Work to complete: Rewrite all the records, replacing every instance of "At what coordinates should I click to accomplish" with "Which point should I click to accomplish" and leaving everything else unchanged.

Records for this task:

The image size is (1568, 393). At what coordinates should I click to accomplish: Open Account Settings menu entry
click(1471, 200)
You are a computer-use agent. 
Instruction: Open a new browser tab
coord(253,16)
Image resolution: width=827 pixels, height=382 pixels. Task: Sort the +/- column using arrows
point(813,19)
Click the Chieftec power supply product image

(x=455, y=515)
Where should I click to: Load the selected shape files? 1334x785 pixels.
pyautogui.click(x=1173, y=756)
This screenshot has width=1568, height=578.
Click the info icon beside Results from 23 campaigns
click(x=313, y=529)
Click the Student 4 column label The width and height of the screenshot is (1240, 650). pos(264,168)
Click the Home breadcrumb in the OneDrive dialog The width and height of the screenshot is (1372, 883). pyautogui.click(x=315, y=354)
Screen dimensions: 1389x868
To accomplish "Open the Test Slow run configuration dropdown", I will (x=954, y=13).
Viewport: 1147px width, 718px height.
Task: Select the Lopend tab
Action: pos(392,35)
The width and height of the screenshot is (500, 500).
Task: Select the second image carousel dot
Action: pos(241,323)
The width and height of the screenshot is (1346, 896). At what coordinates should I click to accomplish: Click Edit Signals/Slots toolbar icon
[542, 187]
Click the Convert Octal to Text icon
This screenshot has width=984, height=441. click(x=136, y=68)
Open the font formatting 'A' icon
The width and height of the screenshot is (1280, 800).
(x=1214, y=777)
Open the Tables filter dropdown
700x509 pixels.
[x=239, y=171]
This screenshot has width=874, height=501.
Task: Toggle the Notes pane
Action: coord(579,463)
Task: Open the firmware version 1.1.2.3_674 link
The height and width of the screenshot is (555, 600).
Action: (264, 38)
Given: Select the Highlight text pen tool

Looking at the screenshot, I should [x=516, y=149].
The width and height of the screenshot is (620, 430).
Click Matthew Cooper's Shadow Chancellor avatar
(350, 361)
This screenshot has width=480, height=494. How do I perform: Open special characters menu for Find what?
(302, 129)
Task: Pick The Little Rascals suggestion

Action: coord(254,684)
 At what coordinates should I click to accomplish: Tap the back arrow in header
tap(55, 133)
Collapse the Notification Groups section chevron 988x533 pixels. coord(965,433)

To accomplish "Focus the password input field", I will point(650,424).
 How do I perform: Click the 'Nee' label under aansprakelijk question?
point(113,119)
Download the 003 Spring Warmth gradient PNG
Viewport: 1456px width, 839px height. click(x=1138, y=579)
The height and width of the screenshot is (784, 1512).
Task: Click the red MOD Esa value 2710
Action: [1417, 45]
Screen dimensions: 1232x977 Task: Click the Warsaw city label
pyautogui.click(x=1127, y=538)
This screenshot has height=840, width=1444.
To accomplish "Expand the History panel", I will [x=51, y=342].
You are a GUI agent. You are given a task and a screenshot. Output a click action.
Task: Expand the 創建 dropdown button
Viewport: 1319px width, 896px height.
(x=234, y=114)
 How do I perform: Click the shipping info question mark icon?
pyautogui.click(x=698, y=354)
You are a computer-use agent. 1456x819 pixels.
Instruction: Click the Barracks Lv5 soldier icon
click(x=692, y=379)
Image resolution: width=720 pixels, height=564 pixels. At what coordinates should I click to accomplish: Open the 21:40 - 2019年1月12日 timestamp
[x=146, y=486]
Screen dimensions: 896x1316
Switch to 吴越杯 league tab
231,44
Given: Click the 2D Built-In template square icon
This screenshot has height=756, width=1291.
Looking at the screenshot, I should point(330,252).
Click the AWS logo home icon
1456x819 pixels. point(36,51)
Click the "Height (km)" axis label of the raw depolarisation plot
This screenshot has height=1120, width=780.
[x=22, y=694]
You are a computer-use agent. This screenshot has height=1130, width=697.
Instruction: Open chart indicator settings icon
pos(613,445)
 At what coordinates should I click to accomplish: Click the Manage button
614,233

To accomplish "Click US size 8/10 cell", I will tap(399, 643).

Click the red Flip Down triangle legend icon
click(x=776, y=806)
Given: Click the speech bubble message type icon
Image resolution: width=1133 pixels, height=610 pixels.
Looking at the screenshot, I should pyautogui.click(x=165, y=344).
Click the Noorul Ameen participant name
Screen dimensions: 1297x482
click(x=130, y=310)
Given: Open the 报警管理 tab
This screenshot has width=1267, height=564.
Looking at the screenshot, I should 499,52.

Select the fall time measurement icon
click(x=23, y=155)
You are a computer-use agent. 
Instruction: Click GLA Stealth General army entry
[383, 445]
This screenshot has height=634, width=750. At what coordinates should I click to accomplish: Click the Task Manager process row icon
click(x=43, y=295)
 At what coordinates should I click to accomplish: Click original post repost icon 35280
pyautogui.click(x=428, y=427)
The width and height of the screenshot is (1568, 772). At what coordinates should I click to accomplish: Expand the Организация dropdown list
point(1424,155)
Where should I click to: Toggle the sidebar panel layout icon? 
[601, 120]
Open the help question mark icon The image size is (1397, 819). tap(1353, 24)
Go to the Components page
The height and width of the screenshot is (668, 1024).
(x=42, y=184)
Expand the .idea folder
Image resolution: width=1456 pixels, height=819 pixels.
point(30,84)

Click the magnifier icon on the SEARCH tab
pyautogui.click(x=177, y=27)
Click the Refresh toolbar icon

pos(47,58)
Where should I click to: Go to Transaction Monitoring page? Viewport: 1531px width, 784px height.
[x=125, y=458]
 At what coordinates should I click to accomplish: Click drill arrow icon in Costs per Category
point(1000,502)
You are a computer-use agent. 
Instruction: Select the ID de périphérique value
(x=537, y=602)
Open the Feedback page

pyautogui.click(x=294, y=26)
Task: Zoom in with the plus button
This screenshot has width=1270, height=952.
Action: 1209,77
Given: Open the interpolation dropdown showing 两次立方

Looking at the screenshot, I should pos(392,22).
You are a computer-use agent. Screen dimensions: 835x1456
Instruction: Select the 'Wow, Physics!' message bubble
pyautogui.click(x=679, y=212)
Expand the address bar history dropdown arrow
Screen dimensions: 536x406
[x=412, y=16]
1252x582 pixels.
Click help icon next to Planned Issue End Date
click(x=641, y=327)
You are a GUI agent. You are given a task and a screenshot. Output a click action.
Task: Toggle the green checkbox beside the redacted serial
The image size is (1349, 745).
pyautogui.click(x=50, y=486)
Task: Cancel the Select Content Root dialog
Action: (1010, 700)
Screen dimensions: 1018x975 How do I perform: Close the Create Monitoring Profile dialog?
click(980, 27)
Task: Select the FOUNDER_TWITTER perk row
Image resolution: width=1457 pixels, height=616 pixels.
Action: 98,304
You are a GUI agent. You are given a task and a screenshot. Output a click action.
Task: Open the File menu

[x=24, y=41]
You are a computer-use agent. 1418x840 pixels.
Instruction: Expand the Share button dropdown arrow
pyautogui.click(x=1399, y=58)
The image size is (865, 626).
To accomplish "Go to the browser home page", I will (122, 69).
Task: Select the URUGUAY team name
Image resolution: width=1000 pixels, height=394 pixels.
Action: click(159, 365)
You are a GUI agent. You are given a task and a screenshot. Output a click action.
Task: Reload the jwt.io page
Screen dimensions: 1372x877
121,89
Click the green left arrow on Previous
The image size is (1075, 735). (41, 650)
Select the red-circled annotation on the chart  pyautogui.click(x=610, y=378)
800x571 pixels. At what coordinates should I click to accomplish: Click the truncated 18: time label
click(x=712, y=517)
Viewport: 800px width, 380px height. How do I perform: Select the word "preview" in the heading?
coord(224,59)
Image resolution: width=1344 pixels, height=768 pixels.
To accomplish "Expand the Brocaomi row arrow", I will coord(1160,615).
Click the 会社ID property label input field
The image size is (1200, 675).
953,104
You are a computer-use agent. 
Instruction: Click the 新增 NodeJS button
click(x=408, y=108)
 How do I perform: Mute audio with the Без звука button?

Finished task:
The image size is (1568, 393). Which point should I click to accomplish: Open Account Settings menu entry
click(1471, 200)
You are a computer-use agent. 
Instruction: Open a new browser tab
coord(253,16)
Image resolution: width=827 pixels, height=382 pixels. Task: Sort the +/- column using arrows
point(813,19)
Click the Chieftec power supply product image

(x=455, y=515)
Where should I click to: Load the selected shape files? 1334x785 pixels.
pyautogui.click(x=1173, y=756)
This screenshot has width=1568, height=578.
Click the info icon beside Results from 23 campaigns
click(x=313, y=529)
Click the Student 4 column label The width and height of the screenshot is (1240, 650). pos(264,168)
Click the Home breadcrumb in the OneDrive dialog The width and height of the screenshot is (1372, 883). pyautogui.click(x=315, y=354)
Screen dimensions: 1389x868
To accomplish "Open the Test Slow run configuration dropdown", I will (x=954, y=13).
Viewport: 1147px width, 718px height.
Task: Select the Lopend tab
Action: pos(392,35)
The width and height of the screenshot is (500, 500).
Task: Select the second image carousel dot
Action: pos(241,323)
The width and height of the screenshot is (1346, 896). Which point should I click to accomplish: Click Edit Signals/Slots toolbar icon
[542, 187]
Click the Convert Octal to Text icon
This screenshot has width=984, height=441. click(x=136, y=68)
Open the font formatting 'A' icon
The width and height of the screenshot is (1280, 800).
(x=1214, y=777)
Open the Tables filter dropdown
700x509 pixels.
[x=239, y=171]
This screenshot has width=874, height=501.
Task: Toggle the Notes pane
Action: coord(579,463)
Task: Open the firmware version 1.1.2.3_674 link
The height and width of the screenshot is (555, 600).
Action: (264, 38)
Given: Select the Highlight text pen tool

Looking at the screenshot, I should [x=516, y=149].
The width and height of the screenshot is (620, 430).
Click Matthew Cooper's Shadow Chancellor avatar
(350, 361)
This screenshot has width=480, height=494. How do I perform: Open special characters menu for Find what?
(302, 129)
Task: Pick The Little Rascals suggestion

Action: coord(254,684)
 Which point should I click to accomplish: Tap the back arrow in header
tap(55, 133)
Collapse the Notification Groups section chevron 988x533 pixels. coord(965,433)

To accomplish "Focus the password input field", I will point(650,424).
 How do I perform: Click the 'Nee' label under aansprakelijk question?
point(113,119)
Download the 003 Spring Warmth gradient PNG
Viewport: 1456px width, 839px height. click(x=1138, y=579)
The height and width of the screenshot is (784, 1512).
Task: Click the red MOD Esa value 2710
Action: [1417, 45]
Screen dimensions: 1232x977 Task: Click the Warsaw city label
pyautogui.click(x=1127, y=538)
This screenshot has height=840, width=1444.
To accomplish "Expand the History panel", I will [x=51, y=342].
You are a GUI agent. You are given a task and a screenshot. Output a click action.
Task: Expand the 創建 dropdown button
Viewport: 1319px width, 896px height.
(x=234, y=114)
 How do I perform: Click the shipping info question mark icon?
pyautogui.click(x=698, y=354)
You are a computer-use agent. 1456x819 pixels.
Instruction: Click the Barracks Lv5 soldier icon
click(x=692, y=379)
Image resolution: width=720 pixels, height=564 pixels. Which point should I click to accomplish: Open the 21:40 - 2019年1月12日 timestamp
[x=146, y=486]
Screen dimensions: 896x1316
Switch to 吴越杯 league tab
231,44
Given: Click the 2D Built-In template square icon
This screenshot has height=756, width=1291.
Looking at the screenshot, I should point(330,252).
Click the AWS logo home icon
1456x819 pixels. point(36,51)
Click the "Height (km)" axis label of the raw depolarisation plot
This screenshot has height=1120, width=780.
[x=22, y=694]
You are a computer-use agent. This screenshot has height=1130, width=697.
Instruction: Open chart indicator settings icon
pos(613,445)
 Which point should I click to accomplish: Click the Manage button
614,233

To accomplish "Click US size 8/10 cell", I will tap(399, 643).

Click the red Flip Down triangle legend icon
click(x=776, y=806)
Given: Click the speech bubble message type icon
Image resolution: width=1133 pixels, height=610 pixels.
Looking at the screenshot, I should pyautogui.click(x=165, y=344).
Click the Noorul Ameen participant name
Screen dimensions: 1297x482
click(x=130, y=310)
Given: Open the 报警管理 tab
This screenshot has width=1267, height=564.
Looking at the screenshot, I should 499,52.

Select the fall time measurement icon
click(x=23, y=155)
You are a computer-use agent. 
Instruction: Click GLA Stealth General army entry
[383, 445]
This screenshot has height=634, width=750. Which point should I click to accomplish: Click the Task Manager process row icon
click(x=43, y=295)
 Which point should I click to accomplish: Click original post repost icon 35280
pyautogui.click(x=428, y=427)
The width and height of the screenshot is (1568, 772). Which point should I click to accomplish: Expand the Организация dropdown list
point(1424,155)
Where should I click to: Toggle the sidebar panel layout icon? 
[601, 120]
Open the help question mark icon The image size is (1397, 819). tap(1353, 24)
Go to the Components page
The height and width of the screenshot is (668, 1024).
(x=42, y=184)
Expand the .idea folder
Image resolution: width=1456 pixels, height=819 pixels.
point(30,84)

Click the magnifier icon on the SEARCH tab
pyautogui.click(x=177, y=27)
Click the Refresh toolbar icon

pos(47,58)
Where should I click to: Go to Transaction Monitoring page? Viewport: 1531px width, 784px height.
[x=125, y=458]
 Which point should I click to accomplish: Click drill arrow icon in Costs per Category
point(1000,502)
You are a computer-use agent. 
Instruction: Select the ID de périphérique value
(x=537, y=602)
Open the Feedback page

pyautogui.click(x=294, y=26)
Task: Zoom in with the plus button
This screenshot has width=1270, height=952.
Action: 1209,77
Given: Open the interpolation dropdown showing 两次立方

Looking at the screenshot, I should pos(392,22).
You are a computer-use agent. Screen dimensions: 835x1456
Instruction: Select the 'Wow, Physics!' message bubble
pyautogui.click(x=679, y=212)
Expand the address bar history dropdown arrow
Screen dimensions: 536x406
[x=412, y=16]
1252x582 pixels.
Click help icon next to Planned Issue End Date
click(x=641, y=327)
You are a GUI agent. You are given a task and a screenshot. Output a click action.
Task: Toggle the green checkbox beside the redacted serial
The image size is (1349, 745).
pyautogui.click(x=50, y=486)
Task: Cancel the Select Content Root dialog
Action: (1010, 700)
Screen dimensions: 1018x975 How do I perform: Close the Create Monitoring Profile dialog?
click(980, 27)
Task: Select the FOUNDER_TWITTER perk row
Image resolution: width=1457 pixels, height=616 pixels.
Action: 98,304
You are a GUI agent. You are given a task and a screenshot. Output a click action.
Task: Open the File menu

[x=24, y=41]
You are a computer-use agent. 1418x840 pixels.
Instruction: Expand the Share button dropdown arrow
pyautogui.click(x=1399, y=58)
The image size is (865, 626).
To accomplish "Go to the browser home page", I will (122, 69).
Task: Select the URUGUAY team name
Image resolution: width=1000 pixels, height=394 pixels.
Action: click(159, 365)
You are a GUI agent. You are given a task and a screenshot. Output a click action.
Task: Reload the jwt.io page
Screen dimensions: 1372x877
121,89
Click the green left arrow on Previous
The image size is (1075, 735). (41, 650)
Select the red-circled annotation on the chart  pyautogui.click(x=610, y=378)
800x571 pixels. Which point should I click to accomplish: Click the truncated 18: time label
click(x=712, y=517)
Viewport: 800px width, 380px height. How do I perform: Select the word "preview" in the heading?
coord(224,59)
Image resolution: width=1344 pixels, height=768 pixels.
To accomplish "Expand the Brocaomi row arrow", I will coord(1160,615).
Click the 会社ID property label input field
The image size is (1200, 675).
953,104
You are a computer-use agent. 
Instruction: Click the 新增 NodeJS button
click(x=408, y=108)
 How do I perform: Mute audio with the Без звука button?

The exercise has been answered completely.